A Lucknow bench of the high court put the interim stay on a plea by an aspiring applicant for the post of assistant professor in the Anthropology Department, who had questioned the rationale behind reserving seats in various departments, treating the entire varsity as one body for providing reservation.
The bench of Justice Irshad Ali also asked the varsity to keep one post of the assistant professor in the Anthropology Department vacant for the petitioner, Dr Preeti Singh, a general category candidate, till the decision on her petition.
The bench also asked the state government and University to file their replies to Singh’s petition by March 10, the next date for the hearing of the case.
Dr Singh has contended in her petition that owing to the modality adopted by the varsity for reserving seats, none of the four vacant seats of the Anthropology Department has been left open for the general category candidates.
And this has made her ineligible even for applying for the appointment in the Anthropology Department, she said.
She pointed out that instead of reserving seats department-wise, the varsity has proceeded in the appointment process, treating itself as one body for all 180 vacant seats due to which no seats have been left open for the general category candidates in many departments.
Taking note of the contentions, raised by the petitioner, the bench put an interim stay on the final selection of assistant professors for the examination of the legality of the varsity’s reservation formulae.
Justice Ali gave the order observing that as per the past rulings of both the Supreme Court and this court, reserving seats department-wise or subject-wise would have been the appropriate methodology rather than treating the entire university as a single unit and reserving seats on the basis of all the vacancies of all departments put together.
While staying the final selection of teachers, the bench observed that the university has reserved seats adopting a central law which seeks to relax the Supreme Court’s 50 per cent limit on the total reservation, suppressing a 1994 state enactment on reservation observing the apex court’s limit.

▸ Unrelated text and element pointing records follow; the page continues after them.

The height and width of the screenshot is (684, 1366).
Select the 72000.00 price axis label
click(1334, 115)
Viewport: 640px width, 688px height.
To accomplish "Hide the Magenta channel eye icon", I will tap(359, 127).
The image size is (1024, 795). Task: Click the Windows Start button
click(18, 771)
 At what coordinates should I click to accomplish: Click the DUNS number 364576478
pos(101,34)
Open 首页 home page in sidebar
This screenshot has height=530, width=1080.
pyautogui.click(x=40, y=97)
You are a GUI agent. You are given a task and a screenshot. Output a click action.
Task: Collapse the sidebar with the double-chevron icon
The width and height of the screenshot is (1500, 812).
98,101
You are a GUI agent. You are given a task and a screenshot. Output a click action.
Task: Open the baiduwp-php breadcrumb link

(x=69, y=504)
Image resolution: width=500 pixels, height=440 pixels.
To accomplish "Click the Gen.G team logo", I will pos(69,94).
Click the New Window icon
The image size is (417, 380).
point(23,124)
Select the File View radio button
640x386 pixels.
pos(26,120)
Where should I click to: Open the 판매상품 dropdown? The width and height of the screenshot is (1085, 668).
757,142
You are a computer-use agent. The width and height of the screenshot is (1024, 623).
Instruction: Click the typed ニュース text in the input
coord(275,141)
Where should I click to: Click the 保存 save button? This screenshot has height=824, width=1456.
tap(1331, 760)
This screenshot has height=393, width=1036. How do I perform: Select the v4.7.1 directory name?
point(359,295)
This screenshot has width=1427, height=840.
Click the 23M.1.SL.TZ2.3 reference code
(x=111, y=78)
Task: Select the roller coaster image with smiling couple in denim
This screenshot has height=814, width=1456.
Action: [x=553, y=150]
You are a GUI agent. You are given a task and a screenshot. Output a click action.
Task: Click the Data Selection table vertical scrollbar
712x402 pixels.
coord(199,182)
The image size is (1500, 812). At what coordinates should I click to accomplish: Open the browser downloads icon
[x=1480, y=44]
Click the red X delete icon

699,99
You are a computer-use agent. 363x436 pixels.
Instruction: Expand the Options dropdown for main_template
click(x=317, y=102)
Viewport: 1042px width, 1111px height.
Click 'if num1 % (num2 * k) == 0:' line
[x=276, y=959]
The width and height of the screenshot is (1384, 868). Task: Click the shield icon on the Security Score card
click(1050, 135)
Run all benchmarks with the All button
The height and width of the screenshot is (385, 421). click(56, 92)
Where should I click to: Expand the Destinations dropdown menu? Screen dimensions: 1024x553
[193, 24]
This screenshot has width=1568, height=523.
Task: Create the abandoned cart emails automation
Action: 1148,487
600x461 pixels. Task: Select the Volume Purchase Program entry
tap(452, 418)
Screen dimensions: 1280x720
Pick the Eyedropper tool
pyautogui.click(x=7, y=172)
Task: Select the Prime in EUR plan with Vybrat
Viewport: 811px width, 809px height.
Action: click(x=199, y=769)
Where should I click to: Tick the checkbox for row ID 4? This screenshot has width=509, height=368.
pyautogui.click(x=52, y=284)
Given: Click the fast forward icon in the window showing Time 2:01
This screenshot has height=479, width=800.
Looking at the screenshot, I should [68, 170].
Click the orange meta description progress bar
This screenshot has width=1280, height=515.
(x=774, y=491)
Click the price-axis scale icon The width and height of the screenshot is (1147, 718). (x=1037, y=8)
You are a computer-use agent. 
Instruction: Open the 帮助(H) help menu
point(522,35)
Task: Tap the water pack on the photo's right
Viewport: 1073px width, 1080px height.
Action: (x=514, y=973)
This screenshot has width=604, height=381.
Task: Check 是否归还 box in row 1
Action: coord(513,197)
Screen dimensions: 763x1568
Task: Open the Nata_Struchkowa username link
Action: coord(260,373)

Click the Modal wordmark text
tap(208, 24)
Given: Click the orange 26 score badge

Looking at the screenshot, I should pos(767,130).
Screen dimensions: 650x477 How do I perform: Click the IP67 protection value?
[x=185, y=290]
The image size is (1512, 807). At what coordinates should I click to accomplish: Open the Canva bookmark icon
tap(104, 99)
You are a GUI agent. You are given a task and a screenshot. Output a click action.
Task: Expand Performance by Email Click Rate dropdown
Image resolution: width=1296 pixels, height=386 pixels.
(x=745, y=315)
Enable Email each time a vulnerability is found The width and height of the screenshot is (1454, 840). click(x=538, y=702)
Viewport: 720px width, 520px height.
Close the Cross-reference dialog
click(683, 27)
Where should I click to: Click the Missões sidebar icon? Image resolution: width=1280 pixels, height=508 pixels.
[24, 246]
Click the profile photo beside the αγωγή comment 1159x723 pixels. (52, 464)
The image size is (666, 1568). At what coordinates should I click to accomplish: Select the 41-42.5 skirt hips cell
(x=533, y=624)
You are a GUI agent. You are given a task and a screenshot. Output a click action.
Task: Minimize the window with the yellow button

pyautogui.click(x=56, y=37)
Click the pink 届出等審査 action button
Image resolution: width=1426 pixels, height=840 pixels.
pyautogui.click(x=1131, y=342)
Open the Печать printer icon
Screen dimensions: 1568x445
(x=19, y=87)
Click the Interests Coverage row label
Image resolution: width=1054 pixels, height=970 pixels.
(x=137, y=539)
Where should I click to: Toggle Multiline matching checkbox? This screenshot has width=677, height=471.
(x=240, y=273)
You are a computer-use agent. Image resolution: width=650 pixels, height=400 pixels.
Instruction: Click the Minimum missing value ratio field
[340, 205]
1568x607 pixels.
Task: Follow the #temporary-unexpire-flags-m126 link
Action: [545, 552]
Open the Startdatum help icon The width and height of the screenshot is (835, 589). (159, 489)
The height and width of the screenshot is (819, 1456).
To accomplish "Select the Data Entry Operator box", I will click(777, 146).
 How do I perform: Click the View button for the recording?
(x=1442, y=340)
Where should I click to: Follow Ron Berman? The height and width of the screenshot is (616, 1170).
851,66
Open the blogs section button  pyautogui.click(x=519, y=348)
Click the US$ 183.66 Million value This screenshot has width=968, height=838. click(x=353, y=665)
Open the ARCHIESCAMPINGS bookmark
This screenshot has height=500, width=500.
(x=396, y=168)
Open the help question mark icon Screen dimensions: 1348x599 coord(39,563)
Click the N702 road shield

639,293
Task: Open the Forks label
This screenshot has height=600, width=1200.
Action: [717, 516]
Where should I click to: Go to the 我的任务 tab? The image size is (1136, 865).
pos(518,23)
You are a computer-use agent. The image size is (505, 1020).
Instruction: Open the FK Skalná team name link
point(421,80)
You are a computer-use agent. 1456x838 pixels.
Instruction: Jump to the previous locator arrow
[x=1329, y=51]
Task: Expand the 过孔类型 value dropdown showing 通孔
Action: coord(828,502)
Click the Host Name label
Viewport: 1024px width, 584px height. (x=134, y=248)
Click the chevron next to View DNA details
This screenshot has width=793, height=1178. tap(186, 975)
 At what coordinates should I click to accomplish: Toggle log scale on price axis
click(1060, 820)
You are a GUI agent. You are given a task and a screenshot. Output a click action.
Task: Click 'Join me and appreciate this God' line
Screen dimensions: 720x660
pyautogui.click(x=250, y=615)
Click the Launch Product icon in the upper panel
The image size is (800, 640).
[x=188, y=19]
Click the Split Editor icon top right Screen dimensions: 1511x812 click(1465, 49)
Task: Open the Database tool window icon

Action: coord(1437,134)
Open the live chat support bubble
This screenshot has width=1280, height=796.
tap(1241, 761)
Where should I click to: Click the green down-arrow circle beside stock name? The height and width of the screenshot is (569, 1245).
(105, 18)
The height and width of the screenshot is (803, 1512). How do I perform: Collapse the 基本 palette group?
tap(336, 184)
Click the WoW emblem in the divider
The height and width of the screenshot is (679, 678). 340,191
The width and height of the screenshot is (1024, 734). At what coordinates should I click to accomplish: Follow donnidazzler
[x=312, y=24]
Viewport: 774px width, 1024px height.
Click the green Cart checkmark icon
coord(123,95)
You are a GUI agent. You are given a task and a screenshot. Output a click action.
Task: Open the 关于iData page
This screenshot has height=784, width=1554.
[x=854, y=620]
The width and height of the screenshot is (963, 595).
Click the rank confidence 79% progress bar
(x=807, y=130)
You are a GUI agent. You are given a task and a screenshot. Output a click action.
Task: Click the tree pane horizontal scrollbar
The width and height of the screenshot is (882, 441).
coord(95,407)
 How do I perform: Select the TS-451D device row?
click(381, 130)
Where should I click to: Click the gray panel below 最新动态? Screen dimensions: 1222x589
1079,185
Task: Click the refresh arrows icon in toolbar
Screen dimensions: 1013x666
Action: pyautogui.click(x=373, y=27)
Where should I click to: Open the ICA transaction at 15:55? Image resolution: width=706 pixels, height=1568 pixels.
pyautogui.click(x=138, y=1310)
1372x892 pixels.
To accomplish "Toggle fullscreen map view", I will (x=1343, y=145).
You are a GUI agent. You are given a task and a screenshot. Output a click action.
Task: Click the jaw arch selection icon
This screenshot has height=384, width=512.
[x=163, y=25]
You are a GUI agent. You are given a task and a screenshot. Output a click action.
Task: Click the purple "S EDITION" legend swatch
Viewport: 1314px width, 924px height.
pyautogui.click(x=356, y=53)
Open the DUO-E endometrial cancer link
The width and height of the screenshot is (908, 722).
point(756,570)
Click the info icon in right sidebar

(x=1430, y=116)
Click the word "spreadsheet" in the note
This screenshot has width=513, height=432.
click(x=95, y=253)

Accordingly, it has to be decided whether the UP Public Services (Reservation For SC, ST And OBC) Act stands repealed by the adoption of the Central Educational Institutions (Reservation in Teachers’ Cadre) Act, 2019, which raises the reservation limit beyond 50 per cent, the bench said, framing a legal question for adjudication over the issue.
The petitioner raised this legal issue in her petition, with her counsel Anuj Kudesia alleging that the UP government illegally amended the provisions of the 1994 state law which prescribes a fifty per cent reservation against the vacancies existed in different departments.
He said the state government amended the provisions of the state law by adopting the Central law through a September 2, 2019 notification aimed at enabling the varsity to reserve more than 50 per cent of the vacant seats.
Opposing Kudesia’s arguments, the varsity counsel Anurag Singh submitted that following the Central government’s 2019 law which adds ten per cent more reservation, the fifty per cent reservation limit stands exceeded and the provision of the UP Public Services (Reservation For Scheduled Castes, Scheduled Tribes And Other Backward Classes) Act, 1994 stands repealed.
The UP government’s counsel Alok Saran too adopted the LU counsel’s arguments.
Following the arguments and counter-arguments over the legality of the September 2019 advertisement for filling up the 180 vacancies, the bench said, “The controversy as to whether the UP government’s September 2, 2019 order adopting the central enactment can repeal the UP Public Services (Reservation For SC, ST and OBC) Act, 1994, requires consideration.”